Research
My research sits at the intersection of applied mathematics (dynamical systems, mathematical biology) and scientific machine learning (sciML). I develop mathematical and statistical tools to understand complex systems from intracellular biochemical networks to human-scale epidemics. Central questions I pursue include:
- How can nonlinear dynamical systems be represented in a computationally tractable way?
- How do biological systems maintain robust function despite fluctuating conditions?
- How can we accurately infer parameters of models with realistic, non-Markovian assumptions?
The techniques I develop and apply span Koopman operator theory, chemical reaction network theory, Bayesian inference, stochastic processes, and machine learning. I also enjoy problem-driven collaboration with biologists and clinicians.
The Extended Dynamic Mode Decomposition (EDMD) approximates the Koopman operator using a finite dictionary of observable functions. A central challenge is choosing this dictionary in a principled way. I am developing an algorithm based on Personalized PageRank that systematically constructs and refines dictionaries, providing provable approximation guarantees for the finite-dimensional Koopman representation.
While EDMD yields approximate representations, a more fundamental question is: when does a nonlinear dynamical system admit an exact finite-dimensional Koopman invariant subspace? I am characterizing purely algebraic sufficient and necessary conditions for polynomial ODEs.
Classical Koopman theory targets autonomous systems, but many real-world systems are non-autonomous due to time-varying inputs or environmental changes. I am developing a neural-network-based framework to learn Koopman representations for such systems from data, extending the reach of operator-theoretic methods to a broader class of dynamical systems.
Stochastic biochemical systems are naturally modeled as continuous-time Markov chains (CTMCs). I work on deriving explicit, closed-form stationary distributions for such systems via a technique called network translation, which transforms a given reaction network into one with a more tractable structure. These analytic formulas unlock sensitivity analysis, robustness quantification, and Bayesian likelihood functions that would otherwise be computationally intractable.
In the deterministic setting, biochemical networks are described by ODEs, and a central goal is to understand steady-state behavior — particularly absolute concentration robustness (ACR) and robust perfect adaptation (RPA), whereby certain species concentrations remain invariant to perturbations. I develop structural and algebraic criteria that guarantee such behaviors directly from the network topology, without requiring explicit solutions.
Biochemical models often involve species operating on vastly different timescales. Quasi-steady-state approximation (QSSA) exploits this separation to reduce model complexity. I have worked on the validity and universality of such reductions in stochastic settings, establishing conditions under which simplified propensities yield accurate approximations of the full system.
Many biological processes involve unobserved intermediate steps that introduce effective time delays, rendering the system non-Markovian. Drawing on tools from queueing theory, I developed Bayesian MCMC methods to jointly infer kinetic and delay parameters from single-cell data. These methods have been applied to gene regulatory networks and cell signaling pathways, enabling accurate parameter estimation under realistic experimental constraints.

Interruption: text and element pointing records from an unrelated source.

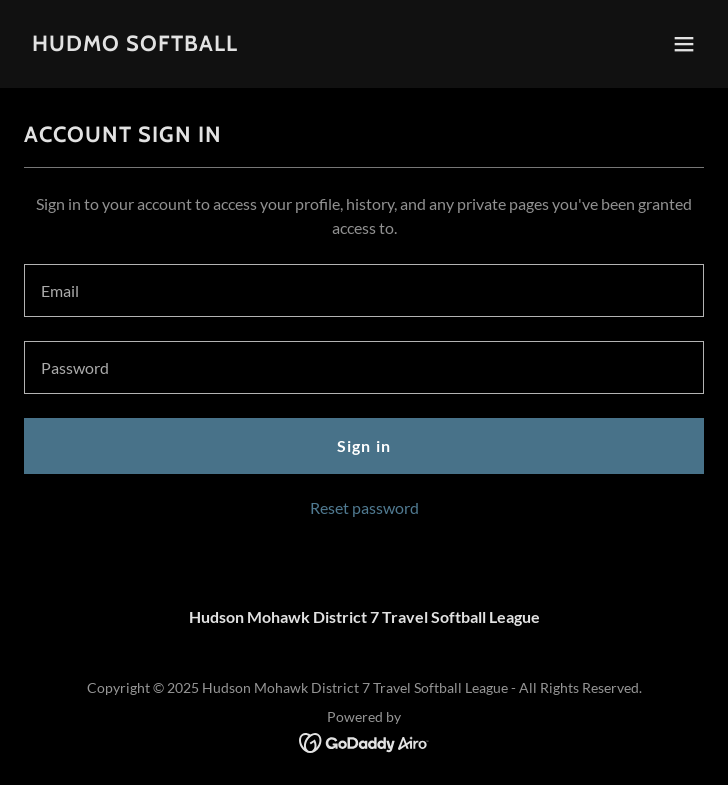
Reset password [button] (364, 507)
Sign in (363, 445)
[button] (684, 44)
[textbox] (364, 290)
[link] (135, 44)
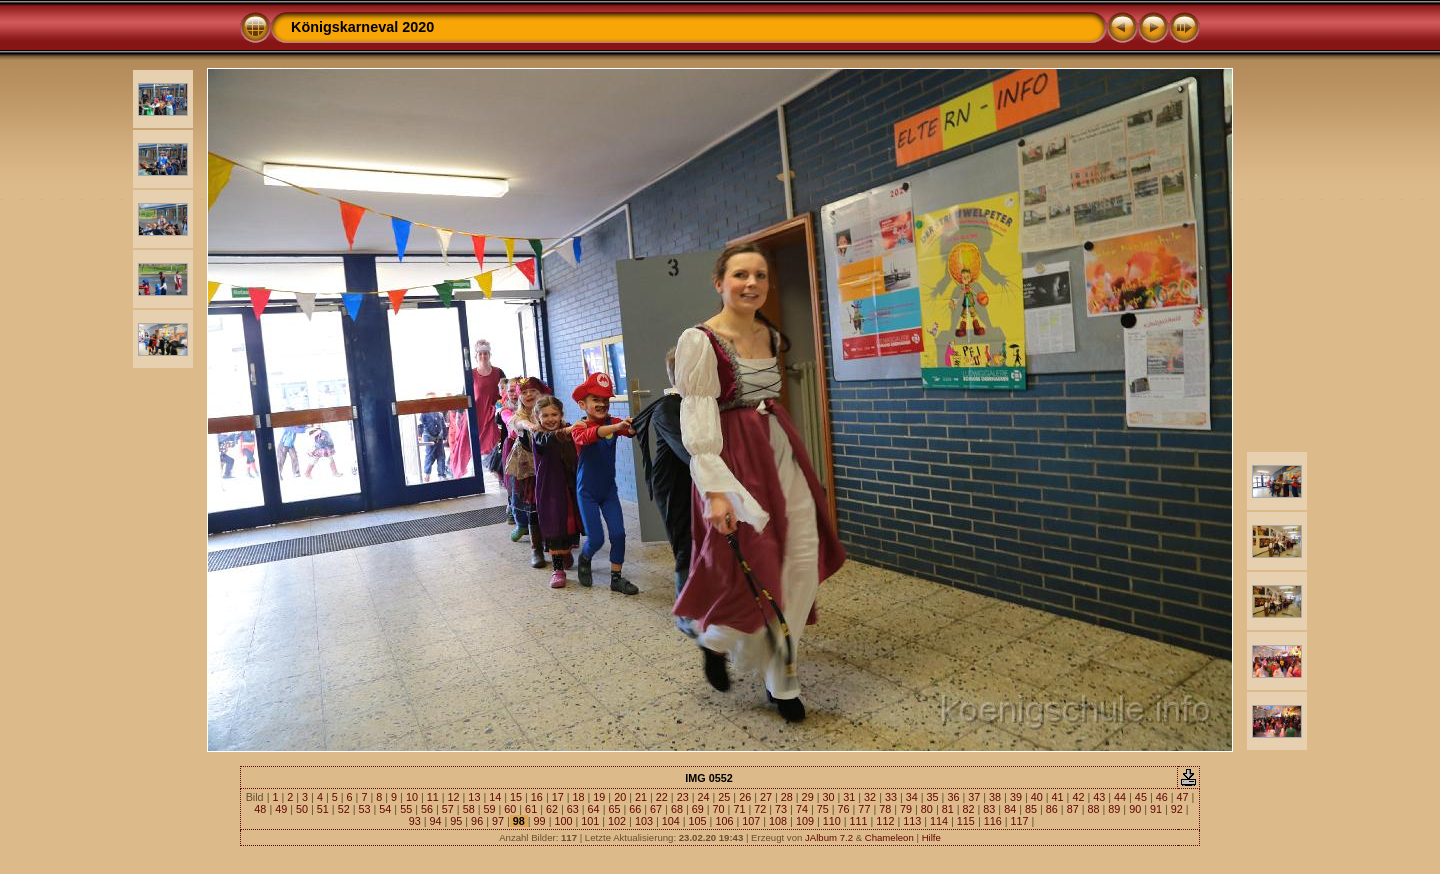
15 (516, 797)
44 (1120, 797)
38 (995, 797)
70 (719, 809)
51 (323, 809)
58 (469, 809)
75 (823, 809)
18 (579, 797)
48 (260, 809)
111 (859, 821)
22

Standard compartmental epidemic models assume Markovian transitions, which can introduce systematic bias in parameter estimates. We have developed history-dependent epidemic models, accounting for realistic waiting-time distributions. By applying this method to 2020 Seoul COVID-19 data, we showed that this provides more accurate estimates of key epidemiological parameters
Cell-to-cell heterogeneity in signaling responses is a ubiquotous phenomena of biological systems, yet its sources are often difficult to disentangle. In collaboration with Hyeontae Jo, we developed density physics-informed neural networks (Density-PINNs) that directly learn the distribution of parameters from population-level data, identifying key sources of cell-to-cell heterogeneity in antibiotic responses.
"If the only tool you have is a hammer, everything starts to look like a nail."
In order to address meaningful scientific questions raised by field experts, I believe that the right mathematical framework should be chosen to fit the problem, not the other way around. Beyond developing mathematical theory, I actively engage in collaborations with biologists and clinicians. These projects are motivated by concrete scientific questions, such as identifying digital biomarkers of cognitive impairment from wearable device data, or modeling COVID-19 endemic transition, and often require adapting or extending existing methods in unexpected ways.
I am contributing to a project on (auto)formalizing graduate-level algebra in the LEAN proof assistant, specifically targeting problems from the textbook Abstract Algebra by Dummit and Foote. We are building a dataset of formalized graduate-level algebra problems, namely LEAN-GAP.